So sue me! Obama on the warpath

So sue me! Obama on the warpath

President Barak Obama is coming under fire from Congress for launching a military operation in Libya without approval from the lawmakers. They claim the president is thus violating the US constitution.

US lawmakers are saying that President Obama has to either stop waging war in Libya or else ask for congressional approval. They claim that the military action will violate the 1973 war powers resolution if it does not end immediately – 90 days after the intervention began. Under the US constitution the president needs to get authorization from Congress to wage a long-term war. Analysts say the Obama administration will certainly find a way to get around the requirement by referring to his right as commander-in-chief. Up to this day the administration has refused to say “war” when it comes to their action in Libya. Civilians however are continually being bombed, and a group of international observers now in Tripoli have said they heard and counted 89 blasts in just one day in civilian neighborhoods. There is a lot of concern that the voices of those trapped in Tripoli go unnoticed in the international community. But it seems in the US the voices of the majority of Americans – those who oppose the US military involvement in Libya – also go unnoticed by the White House. The administration continues to stress the good cause that they pursue in Libya, but some analysts say the administration also seems to be in denial when it comes to the will of their own people regarding the issue, as well as constitutional procedures. Legal experts say there is not much that congressmen can do to force the president to comply at least with the US constitution because there are ways to get around it, which the Obama administration seems to be using extensively. Most congressmen now criticize President Obama for “ignoring Congress”, but Capitol Hill observers say it’s mostly a political game that the lawmakers are playing. Come the day to vote, the majority of Congressmen will vote for more military spending as they always do. There is however a small bipartisan group of Congressmen who have gone further than verbal rebukes and sued President Obama on the grounds that he is violating the Constitution. But everybody in the US knows the lawsuit is certain to be dismissed on procedural grounds, because the US Supreme Court has determined that members of Congress do not have the standing to file such suits. And this is where it hits a dead end, making many wonder whether or not US lawmakers actually have the capacity to effectively represent the people.

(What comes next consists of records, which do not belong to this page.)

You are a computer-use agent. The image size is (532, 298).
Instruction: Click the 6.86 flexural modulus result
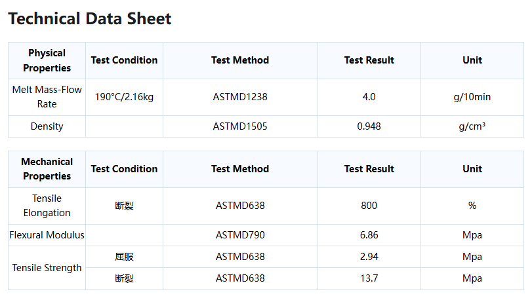pos(369,235)

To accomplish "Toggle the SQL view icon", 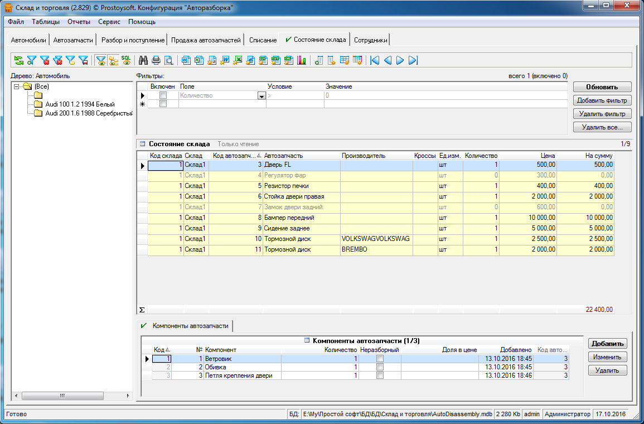I will 127,60.
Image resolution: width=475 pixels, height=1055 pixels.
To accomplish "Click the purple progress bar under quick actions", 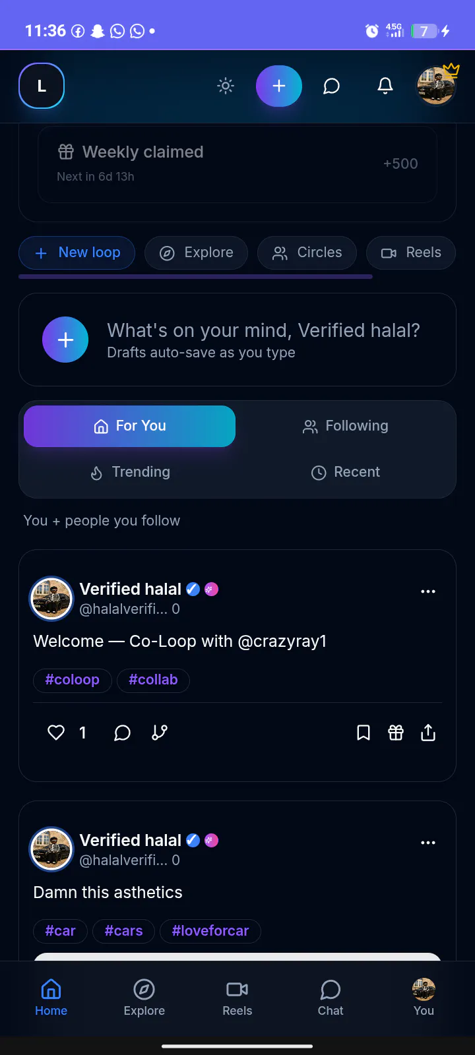I will click(x=195, y=277).
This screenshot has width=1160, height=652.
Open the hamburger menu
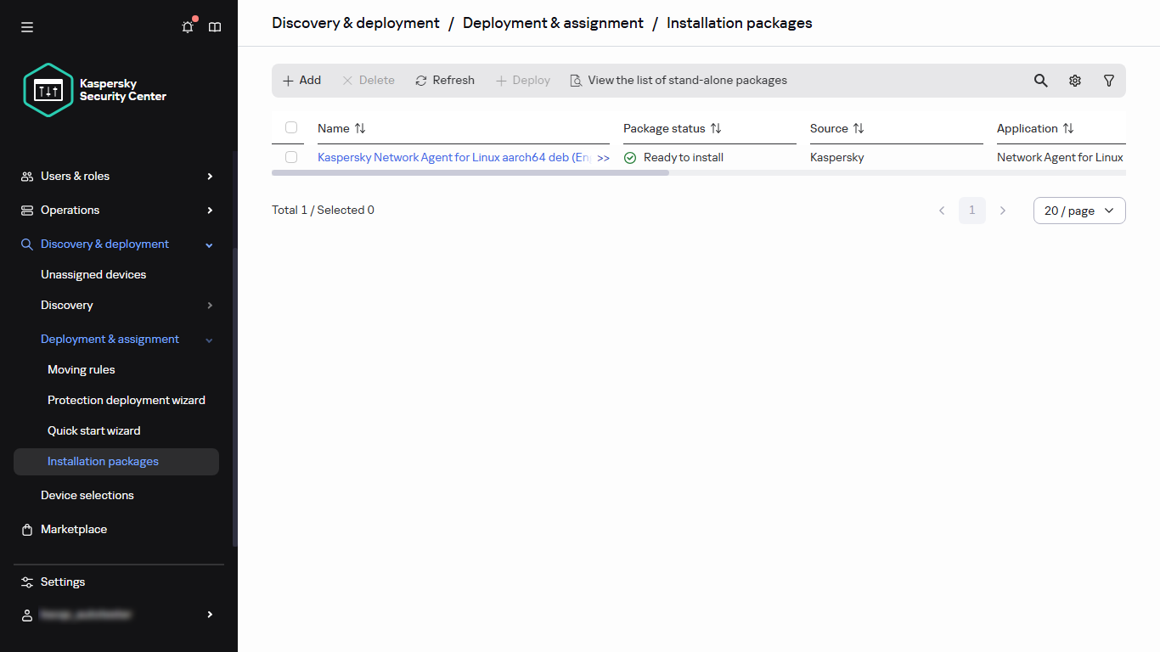pyautogui.click(x=26, y=26)
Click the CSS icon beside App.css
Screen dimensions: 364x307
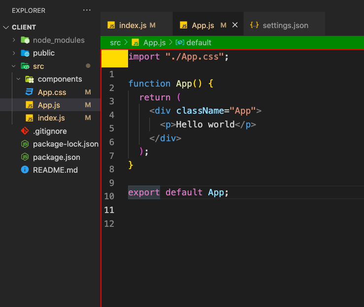29,92
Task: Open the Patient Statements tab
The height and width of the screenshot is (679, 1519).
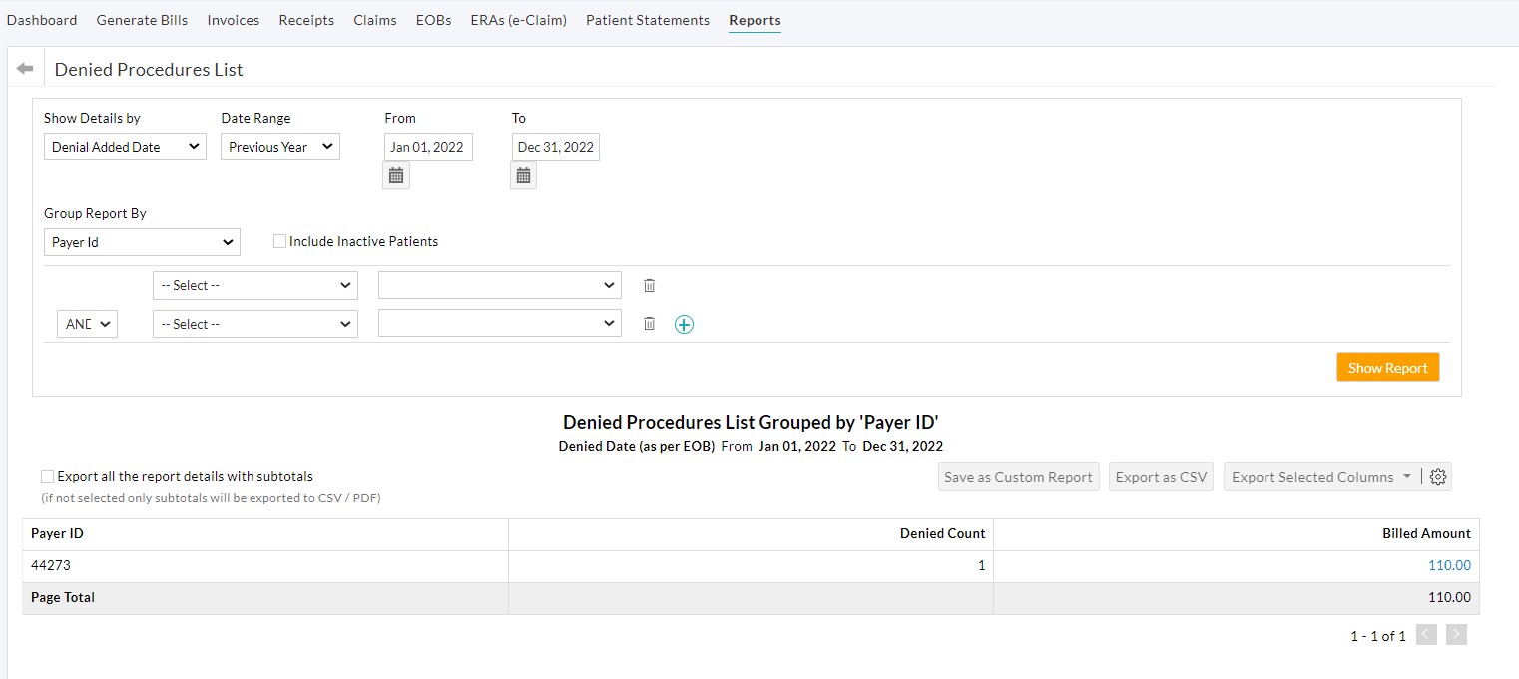Action: pos(647,20)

US battles Beijing and Moscow in Libya and Syria

A former Reagan administration official Paul Craig Roberts believes the real goal of the US in Libya is not Gaddafi but China, which has invested massively in oil in eastern Libya.Washington is trying to protect the US from predictions that China would overtake America as the world’s biggest economy within five years, according to Roberts.“Now they are confronting China in Libya, and the reason for the trouble in Syria is the Americans want the Russians out of their naval base in Tartus. They do not want a Russian naval presence in the Mediterranean,” says Roberts. “The Americans now are hiding behind Arab protests to work against the interests of China and Russia.”

Washington-watcher and 'Voice of Russia' radio host Carmen Russell-Sluchansky doubts whether Congress members really want the US to pull out of Libya. He told RT those on Capitol Hill will not confront the military operation.“The reality is the majority of the Congressmen are still going to support the actions in Libya and Afghanistan, and so on. There are not a lot of peace hawks in Congress, minus these few congressmen who are doing this,” he says. “Congress is not going on mass to come and say that we shouldn’t be doing this and try to defy it. Besides, Obama’s currently using discretionary funds to get around it.”“We do live in a military industrial complex type of world where if they have the power strings, they have the power,” he added.